SOUP: Wild Rice & Mushroom
Recipe from our friend,
Rebekah Fedrowitz, MDN, BCHN
Board Certified in Holistic Nutrition, Integrative Health Speaker & Writer
- 6 tablespoons Wild Mushroom and Sage Olive Oil
- 1 large onion, diced
- 2 cloves garlic, minced
- 2 large carrots, quartered & sliced
- 2 celery stalks, diced
- 16 ounces frozen mushrooms (baby bella, cremini, shiitake) halved, sliced about 1/4" thick
- 2 cups wild rice blend, rinsed
- 4 cups chicken broth
- 6 cups water (plus more if needed)
- 1 tablespoon dried thyme
- 1 teaspoon Lemon Peel
- 2 bay leaves
- 2 tablespoons Dijon mustard
- 1 tablespoon coarsely ground peppercorns
- 1 bunch collards, ribs removed & coarsely chopped
- Himalayan salt
- Heat a large dutch oven or stock pot over medium heat. Add 3 tablespoons Wild Mushroom & Sage Premium Olive Oil to the pot; then add onions, garlic, carrots, and celery; season liberally with salt. Cook for 6-8 minutes or until onions have started to soften.

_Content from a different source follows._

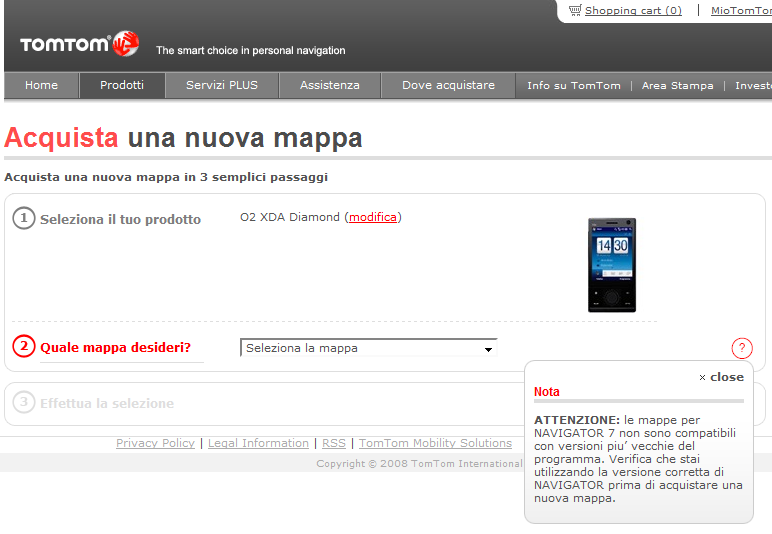Screen dimensions: 772x534
Task: Open Info su TomTom link
Action: (574, 86)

- Add mushrooms to the pot and continue to cook for another 5-7 minutes, stirring frequently. Add remaining olive oil and rice, stir to coat well, and cook for 2-3 minutes.
- Add chicken broth, water, thyme, lemon peel, bay leaves, Dijon mustard, peppercorns, and additional salt (Spicewalla Spices available at The Crescent Olive). Stir to combine and then cover. Increase heat to medium high until boiling , then reduce to a simmer and cook for 40-45 minutes or until rice is cooked and the soup has thickened.
- Taste soup and season with additional salt or other spices as desired. Add collards to the pot and stir to combine. Allow to continue cooking at a low simmer for about 20 minutes.